_ACTIVITY:_
Please print the whole listing again, exactly as shown.

_DATA EXTRACTS:_
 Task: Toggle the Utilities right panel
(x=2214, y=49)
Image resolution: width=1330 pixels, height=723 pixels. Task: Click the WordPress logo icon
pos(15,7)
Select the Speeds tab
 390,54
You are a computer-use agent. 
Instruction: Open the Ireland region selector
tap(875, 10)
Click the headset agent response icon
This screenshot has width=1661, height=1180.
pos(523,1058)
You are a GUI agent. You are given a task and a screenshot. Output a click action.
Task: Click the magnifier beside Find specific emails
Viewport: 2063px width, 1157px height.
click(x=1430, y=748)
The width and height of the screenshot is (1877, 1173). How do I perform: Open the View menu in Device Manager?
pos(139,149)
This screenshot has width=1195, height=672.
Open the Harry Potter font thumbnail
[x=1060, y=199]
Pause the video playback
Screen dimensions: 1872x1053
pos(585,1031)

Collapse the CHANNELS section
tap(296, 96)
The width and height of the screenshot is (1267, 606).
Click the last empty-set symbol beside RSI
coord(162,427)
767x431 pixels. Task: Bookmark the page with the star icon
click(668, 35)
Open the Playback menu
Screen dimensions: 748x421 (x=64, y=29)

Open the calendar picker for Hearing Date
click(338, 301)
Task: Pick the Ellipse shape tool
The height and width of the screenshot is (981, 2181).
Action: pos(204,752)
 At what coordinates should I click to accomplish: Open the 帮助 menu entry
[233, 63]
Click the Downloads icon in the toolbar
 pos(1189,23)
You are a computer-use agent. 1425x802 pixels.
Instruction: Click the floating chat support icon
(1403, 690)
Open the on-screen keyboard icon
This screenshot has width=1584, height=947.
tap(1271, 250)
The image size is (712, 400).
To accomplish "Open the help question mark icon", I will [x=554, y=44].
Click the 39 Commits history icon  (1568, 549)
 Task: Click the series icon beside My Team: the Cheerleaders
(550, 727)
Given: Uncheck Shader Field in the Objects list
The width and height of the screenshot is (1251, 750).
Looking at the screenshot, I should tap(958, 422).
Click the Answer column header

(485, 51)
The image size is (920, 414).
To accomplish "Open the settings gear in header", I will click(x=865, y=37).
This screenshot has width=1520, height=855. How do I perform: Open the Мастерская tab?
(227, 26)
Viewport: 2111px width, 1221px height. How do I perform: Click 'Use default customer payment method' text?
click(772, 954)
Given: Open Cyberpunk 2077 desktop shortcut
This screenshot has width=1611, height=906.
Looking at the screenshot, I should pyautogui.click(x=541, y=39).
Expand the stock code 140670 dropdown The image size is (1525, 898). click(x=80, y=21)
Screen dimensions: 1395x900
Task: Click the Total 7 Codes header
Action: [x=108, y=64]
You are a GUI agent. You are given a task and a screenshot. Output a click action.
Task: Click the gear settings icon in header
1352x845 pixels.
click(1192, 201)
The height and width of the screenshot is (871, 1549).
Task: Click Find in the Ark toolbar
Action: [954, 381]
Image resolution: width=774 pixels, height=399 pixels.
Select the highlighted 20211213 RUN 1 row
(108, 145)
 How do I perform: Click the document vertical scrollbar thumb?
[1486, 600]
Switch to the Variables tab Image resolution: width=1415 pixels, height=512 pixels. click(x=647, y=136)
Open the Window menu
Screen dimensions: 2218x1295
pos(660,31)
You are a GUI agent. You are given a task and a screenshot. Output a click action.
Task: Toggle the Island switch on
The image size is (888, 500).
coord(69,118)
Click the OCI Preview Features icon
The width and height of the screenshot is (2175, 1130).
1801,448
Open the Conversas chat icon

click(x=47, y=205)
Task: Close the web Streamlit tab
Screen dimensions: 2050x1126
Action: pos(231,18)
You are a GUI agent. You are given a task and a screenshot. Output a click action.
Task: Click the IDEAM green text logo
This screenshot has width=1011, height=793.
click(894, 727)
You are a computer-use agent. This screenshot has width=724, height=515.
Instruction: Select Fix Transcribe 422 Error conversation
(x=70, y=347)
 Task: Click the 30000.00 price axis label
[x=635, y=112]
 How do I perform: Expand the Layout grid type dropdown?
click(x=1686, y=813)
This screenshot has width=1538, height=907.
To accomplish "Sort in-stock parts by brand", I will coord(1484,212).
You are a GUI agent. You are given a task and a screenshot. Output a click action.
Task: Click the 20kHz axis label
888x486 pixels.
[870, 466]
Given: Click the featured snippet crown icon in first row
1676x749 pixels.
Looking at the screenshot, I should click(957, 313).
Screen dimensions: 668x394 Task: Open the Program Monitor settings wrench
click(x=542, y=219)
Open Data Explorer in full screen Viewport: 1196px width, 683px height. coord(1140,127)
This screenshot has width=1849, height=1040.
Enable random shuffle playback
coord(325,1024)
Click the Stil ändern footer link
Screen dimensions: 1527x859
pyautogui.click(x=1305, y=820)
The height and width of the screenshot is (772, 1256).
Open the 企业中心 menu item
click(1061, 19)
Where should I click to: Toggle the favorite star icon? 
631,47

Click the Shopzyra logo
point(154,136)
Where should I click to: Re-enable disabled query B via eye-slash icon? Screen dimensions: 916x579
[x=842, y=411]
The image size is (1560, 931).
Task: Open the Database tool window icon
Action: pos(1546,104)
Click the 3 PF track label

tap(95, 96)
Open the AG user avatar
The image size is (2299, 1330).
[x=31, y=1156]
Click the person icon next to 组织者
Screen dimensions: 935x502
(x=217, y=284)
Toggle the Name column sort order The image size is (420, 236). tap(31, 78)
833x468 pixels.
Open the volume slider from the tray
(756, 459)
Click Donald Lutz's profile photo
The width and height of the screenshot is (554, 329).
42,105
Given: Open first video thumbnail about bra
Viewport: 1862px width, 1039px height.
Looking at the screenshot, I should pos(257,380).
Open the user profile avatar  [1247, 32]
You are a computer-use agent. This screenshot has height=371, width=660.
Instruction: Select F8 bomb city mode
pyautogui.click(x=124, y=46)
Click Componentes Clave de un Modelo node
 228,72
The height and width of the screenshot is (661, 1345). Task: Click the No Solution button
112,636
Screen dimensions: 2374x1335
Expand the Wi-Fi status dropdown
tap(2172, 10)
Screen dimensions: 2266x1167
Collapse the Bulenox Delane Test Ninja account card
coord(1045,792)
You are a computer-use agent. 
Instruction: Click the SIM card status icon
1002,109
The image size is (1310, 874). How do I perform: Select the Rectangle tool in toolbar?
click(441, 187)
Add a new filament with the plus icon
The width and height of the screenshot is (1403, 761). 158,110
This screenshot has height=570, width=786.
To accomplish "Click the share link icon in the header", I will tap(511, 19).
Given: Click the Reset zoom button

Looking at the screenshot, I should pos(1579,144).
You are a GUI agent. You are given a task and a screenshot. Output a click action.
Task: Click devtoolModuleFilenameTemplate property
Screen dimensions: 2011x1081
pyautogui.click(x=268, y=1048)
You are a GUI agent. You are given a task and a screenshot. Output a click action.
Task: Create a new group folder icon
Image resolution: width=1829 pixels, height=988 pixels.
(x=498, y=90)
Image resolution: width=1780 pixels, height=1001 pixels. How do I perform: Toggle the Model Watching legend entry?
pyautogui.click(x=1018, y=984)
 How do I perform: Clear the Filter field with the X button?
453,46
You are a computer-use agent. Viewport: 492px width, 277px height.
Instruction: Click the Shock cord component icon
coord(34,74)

_ANSWER FOR THE TASK:_
 Task: Toggle the Utilities right panel
(x=2214, y=49)
Image resolution: width=1330 pixels, height=723 pixels. Task: Click the WordPress logo icon
pos(15,7)
Select the Speeds tab
 390,54
You are a computer-use agent. 
Instruction: Open the Ireland region selector
tap(875, 10)
Click the headset agent response icon
This screenshot has width=1661, height=1180.
pos(523,1058)
You are a GUI agent. You are given a task and a screenshot. Output a click action.
Task: Click the magnifier beside Find specific emails
Viewport: 2063px width, 1157px height.
click(x=1430, y=748)
The width and height of the screenshot is (1877, 1173). How do I perform: Open the View menu in Device Manager?
pos(139,149)
This screenshot has width=1195, height=672.
Open the Harry Potter font thumbnail
[x=1060, y=199]
Pause the video playback
Screen dimensions: 1872x1053
pos(585,1031)

Collapse the CHANNELS section
tap(296, 96)
The width and height of the screenshot is (1267, 606).
Click the last empty-set symbol beside RSI
coord(162,427)
767x431 pixels. Task: Bookmark the page with the star icon
click(668, 35)
Open the Playback menu
Screen dimensions: 748x421 (x=64, y=29)

Open the calendar picker for Hearing Date
click(338, 301)
Task: Pick the Ellipse shape tool
The height and width of the screenshot is (981, 2181).
Action: pos(204,752)
 At what coordinates should I click to accomplish: Open the 帮助 menu entry
[233, 63]
Click the Downloads icon in the toolbar
 pos(1189,23)
You are a computer-use agent. 1425x802 pixels.
Instruction: Click the floating chat support icon
(1403, 690)
Open the on-screen keyboard icon
This screenshot has width=1584, height=947.
tap(1271, 250)
The image size is (712, 400).
To accomplish "Open the help question mark icon", I will [x=554, y=44].
Click the 39 Commits history icon  (1568, 549)
 Task: Click the series icon beside My Team: the Cheerleaders
(550, 727)
Given: Uncheck Shader Field in the Objects list
The width and height of the screenshot is (1251, 750).
Looking at the screenshot, I should tap(958, 422).
Click the Answer column header

(485, 51)
The image size is (920, 414).
To accomplish "Open the settings gear in header", I will click(x=865, y=37).
This screenshot has width=1520, height=855. How do I perform: Open the Мастерская tab?
(227, 26)
Viewport: 2111px width, 1221px height. How do I perform: Click 'Use default customer payment method' text?
click(772, 954)
Given: Open Cyberpunk 2077 desktop shortcut
This screenshot has width=1611, height=906.
Looking at the screenshot, I should pyautogui.click(x=541, y=39).
Expand the stock code 140670 dropdown The image size is (1525, 898). click(x=80, y=21)
Screen dimensions: 1395x900
Task: Click the Total 7 Codes header
Action: [x=108, y=64]
You are a GUI agent. You are given a task and a screenshot. Output a click action.
Task: Click the gear settings icon in header
1352x845 pixels.
click(1192, 201)
The height and width of the screenshot is (871, 1549).
Task: Click Find in the Ark toolbar
Action: [954, 381]
Image resolution: width=774 pixels, height=399 pixels.
Select the highlighted 20211213 RUN 1 row
(108, 145)
 How do I perform: Click the document vertical scrollbar thumb?
[1486, 600]
Switch to the Variables tab Image resolution: width=1415 pixels, height=512 pixels. click(x=647, y=136)
Open the Window menu
Screen dimensions: 2218x1295
pos(660,31)
You are a GUI agent. You are given a task and a screenshot. Output a click action.
Task: Toggle the Island switch on
The image size is (888, 500).
coord(69,118)
Click the OCI Preview Features icon
The width and height of the screenshot is (2175, 1130).
1801,448
Open the Conversas chat icon

click(x=47, y=205)
Task: Close the web Streamlit tab
Screen dimensions: 2050x1126
Action: pos(231,18)
You are a GUI agent. You are given a task and a screenshot. Output a click action.
Task: Click the IDEAM green text logo
This screenshot has width=1011, height=793.
click(894, 727)
You are a computer-use agent. This screenshot has width=724, height=515.
Instruction: Select Fix Transcribe 422 Error conversation
(x=70, y=347)
 Task: Click the 30000.00 price axis label
[x=635, y=112]
 How do I perform: Expand the Layout grid type dropdown?
click(x=1686, y=813)
This screenshot has width=1538, height=907.
To accomplish "Sort in-stock parts by brand", I will coord(1484,212).
You are a GUI agent. You are given a task and a screenshot. Output a click action.
Task: Click the 20kHz axis label
888x486 pixels.
[870, 466]
Given: Click the featured snippet crown icon in first row
1676x749 pixels.
Looking at the screenshot, I should click(957, 313).
Screen dimensions: 668x394 Task: Open the Program Monitor settings wrench
click(x=542, y=219)
Open Data Explorer in full screen Viewport: 1196px width, 683px height. coord(1140,127)
This screenshot has width=1849, height=1040.
Enable random shuffle playback
coord(325,1024)
Click the Stil ändern footer link
Screen dimensions: 1527x859
pyautogui.click(x=1305, y=820)
The height and width of the screenshot is (772, 1256).
Open the 企业中心 menu item
click(1061, 19)
Where should I click to: Toggle the favorite star icon? 
631,47

Click the Shopzyra logo
point(154,136)
Where should I click to: Re-enable disabled query B via eye-slash icon? Screen dimensions: 916x579
[x=842, y=411]
The image size is (1560, 931).
Task: Open the Database tool window icon
Action: pos(1546,104)
Click the 3 PF track label

tap(95, 96)
Open the AG user avatar
The image size is (2299, 1330).
[x=31, y=1156]
Click the person icon next to 组织者
Screen dimensions: 935x502
(x=217, y=284)
Toggle the Name column sort order The image size is (420, 236). tap(31, 78)
833x468 pixels.
Open the volume slider from the tray
(756, 459)
Click Donald Lutz's profile photo
The width and height of the screenshot is (554, 329).
42,105
Given: Open first video thumbnail about bra
Viewport: 1862px width, 1039px height.
Looking at the screenshot, I should pos(257,380).
Open the user profile avatar  [1247, 32]
You are a computer-use agent. This screenshot has height=371, width=660.
Instruction: Select F8 bomb city mode
pyautogui.click(x=124, y=46)
Click Componentes Clave de un Modelo node
 228,72
The height and width of the screenshot is (661, 1345). Task: Click the No Solution button
112,636
Screen dimensions: 2374x1335
Expand the Wi-Fi status dropdown
tap(2172, 10)
Screen dimensions: 2266x1167
Collapse the Bulenox Delane Test Ninja account card
coord(1045,792)
You are a computer-use agent. 
Instruction: Click the SIM card status icon
1002,109
The image size is (1310, 874). How do I perform: Select the Rectangle tool in toolbar?
click(441, 187)
Add a new filament with the plus icon
The width and height of the screenshot is (1403, 761). 158,110
This screenshot has height=570, width=786.
To accomplish "Click the share link icon in the header", I will tap(511, 19).
Given: Click the Reset zoom button

Looking at the screenshot, I should pos(1579,144).
You are a GUI agent. You are given a task and a screenshot. Output a click action.
Task: Click devtoolModuleFilenameTemplate property
Screen dimensions: 2011x1081
pyautogui.click(x=268, y=1048)
You are a GUI agent. You are given a task and a screenshot. Output a click action.
Task: Create a new group folder icon
Image resolution: width=1829 pixels, height=988 pixels.
(x=498, y=90)
Image resolution: width=1780 pixels, height=1001 pixels. How do I perform: Toggle the Model Watching legend entry?
pyautogui.click(x=1018, y=984)
 How do I perform: Clear the Filter field with the X button?
453,46
You are a computer-use agent. Viewport: 492px width, 277px height.
Instruction: Click the Shock cord component icon
coord(34,74)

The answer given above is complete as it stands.